You might recognize your shadow is showing up when you become hyper-reactive, aggressive, emotionally numb, or self-sabotaging. Masters suggests that you bring a healthy dose of compassion when you begin to become aware of your shadow, especially when you start to feel shame around it. Rather than pushing your anger, grief, or shame back down into the dark, give “it both a caring and curious eye,” writes Masters, “allow yourself to go into the bare feeling of this trigger and to stay with the feeling.” Notice the texture and intensity of any bodily sensations when you are triggered.

He then invites going back into your own history with this aspect of your shadow, both your own and that of people who were meaningful in your life.

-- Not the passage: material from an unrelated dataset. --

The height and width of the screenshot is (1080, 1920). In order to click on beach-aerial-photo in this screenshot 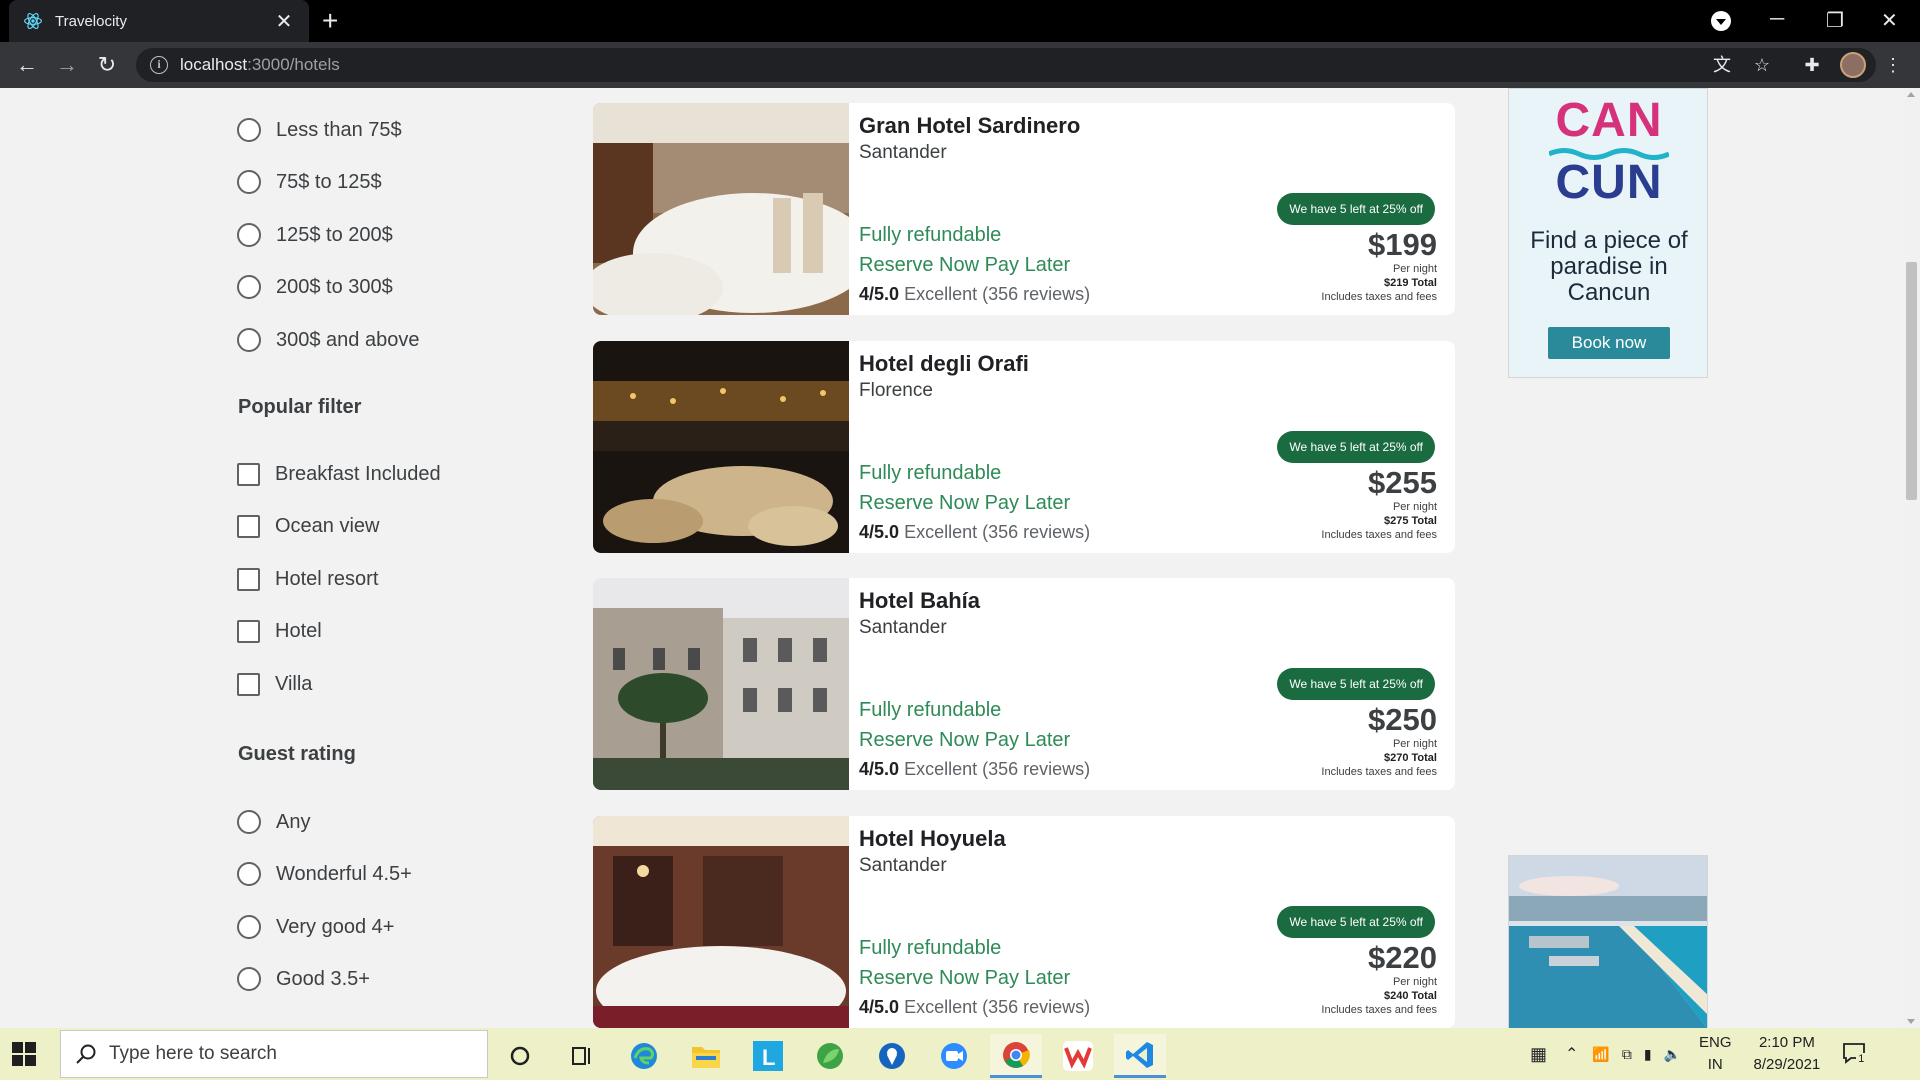, I will do `click(1608, 942)`.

We learn so much growing up about what is and is not appropriate and safe to express. These three steps are the foundation of Masters’ shadow work. Having the courage to become aware of and recognize your shadow, be present and witness what it contains, and then explore your formative experiences with it will lay the groundwork for a deeper level of exploration:

  • Giving your shadow a voice and action. Masters’ insists that since we are probably already unconsciously expressing from our shadow side - he offers the example of being repressed in your anger, and lashing out in an extreme way at someone- we can explore that aspect of ourselves by uncovering what it has to teach us. We can talk and act as if we were our shadow self. “We’re deliberately giving a face to the previously faceless and a voice and emotional expression to the previously muted.”
  • Speak to our shadow. After fully experiencing and bringing understanding by inhabiting our shadow side, we can bring our awareness back, allowing for some perspective. “By doing so, we break our identification with it in order to stand apart from it.” Masters offers that “the practice can be given more depth and immediacy if we personify the element to which we’re speaking.” We may choose to speak to the angry part of us that was the age we were when we first started pushing it down.

Shadow work is messy business. Masters contends that it “isn’t some clean-cut, antiseptic, or merely intellectual undertaking, but rather an inherently messy undertaking. The dirt can’t be avoided, nor should it be. IN fact it needs to be appreciated and known without gloves, or else it won’t become fitting soil for our emergence.”